Council Fast-Tracks Interbay Storm Practice Facility, Contradicting Brand-New Industrial Lands Policy

Street scene outside the property where the Seattle Storm wants to build a new practice arena.
Street scene outside the property where the Seattle Storm wants to build a new practice arena.

By Erica C. Barnett

The city council’s land use committee voted Friday to fast-track a change to the land use code that will allow a new 50,000-square-foot practice facility for the Seattle Storm WNBA team on industrial land owned by Storm co-owner Ginny Gilder in Interbay. Mayor Jenny Durkan, who is friends with (and received a campaign contribution from) Gilder, requested the change, which will allow the Storm to build a sports complex five times larger than what’s currently allowed.

“Seattle has a long tradition of investing in its professional sports franchises,” Gilder said during public comment at a committee meeting earlier this week, pointing to stadiums and practice facilities the city has helped build for the Seahawks, Mariners, Sounders, and the new NHL team, the Kraken. “Now the city has an opportunity to demonstrate its commitment to equity, to step forward and expand that tradition of support to its sole professional women’s sports franchise, the Seattle Storm.”

On Friday, committee chair Dan Strauss said, “It’s important that we show the same support for our most winningest team, the Seattle Storm who have more championships than any of [Seattle’s men’s] teams … combined.”

Critics have argued that the exemption, which would bar any similar facilities in a one-mile radius once the Storm practice site is built, constitutes an illegal “spot zone” to benefit one property owner; defenders of the move, including Strauss, have said that because the bill is a code amendment, not a zoning change, it can’t be considered spot zoning. “Because [a sports practice facility] is a use that is already allowed in these zones, it cannot be inconsistent with the surrounding uses,” Strauss said.

▶ **Given request A**
Answer these from the Storm facility article, one line each:
(i) How many square feet would the new practice facility cover?
(ii) Who chairs the committee that voted on the change?
(iii) Within what radius would similar facilities be barred once the Storm site is built?
▶ **Given request B**
For each statement, say yes or no depending on whether the Storm facility article supports it, and quote the deciding words:
(i) The change was requested by the mayor.
(ii) The change would let the Storm build a complex twice as large as what is now allowed.
(iii) Strauss has said the bill counts as spot zoning.
▶ **Given request C**
Write the next part of the Storm facility article, starting after its final sentence.

▶ **Dataset section**
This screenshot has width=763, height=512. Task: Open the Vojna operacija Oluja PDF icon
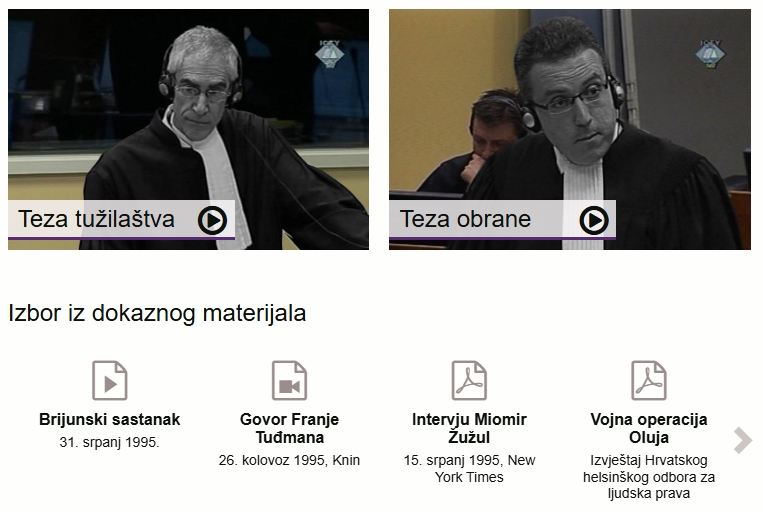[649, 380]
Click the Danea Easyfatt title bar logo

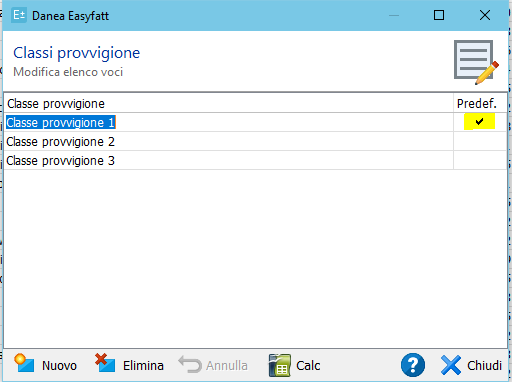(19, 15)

▶ **Task result A**
(i) 50,000 square feet
(ii) Dan Strauss
(iii) One mile

▶ **Task result B**
(i) Yes: "Mayor Jenny Durkan, who is friends with (and received a campaign contribution from) Gilder, requested the change"
(ii) No: "five times larger than what’s currently allowed"
(iii) No: "defenders of the move, including Strauss, have said that because the bill is a code amendment, not a zoning change, it can’t be considered spot zoning"

▶ **Task result C**
Durkan’s office offered another reason they believe the proposal is “not a spot rezone”: Technically, it impacts 45 parcels, any one of whose owners could theoretically propose a sports complex before the Storm does. “Any owner of eligible property could make use of the provision,” a spokeswoman, Chelsea Kellogg, said. This is a legal fiction—in addition to Gilder, Storm star Sue Bird gave public comment in favor of the change, and Juarez suggested a “no” vote would be a blow against professional women’s sports teams and feminism at large—but it may not matter: Unless someone sues to stop the project, the mayor and council’s legal theory won’t have to stand up in court.

At the same time, and contradicting their claims that the sports facility will be virtually unnoticeable to the public, proponents of the practice facility argue that it would benefit the surrounding community by providing recreational space and creating a nexus with the Interbay Athletic Complex, which is located a few blocks away across busy West Dravus Street.

Beyond questions of legality, the exemption is completely at odds with the city’s policy of “preserving industrial lands for industrial use,” which was one of Durkan’s top campaign promises to labor unions who supported her. Just last month, a Durkan-appointed task force, which included Gilder, adopted a new industrial lands policy that includes new restrictions on housing and other non-industrial uses in industrial areas. That work group also proposed an amendment to the city’s give plan that would make it virtually impossible to rezone industrial land in the future. Durkan’s office has also proposed legislation that would set new limits on the size of retail stores and storage facilities in industrial areas.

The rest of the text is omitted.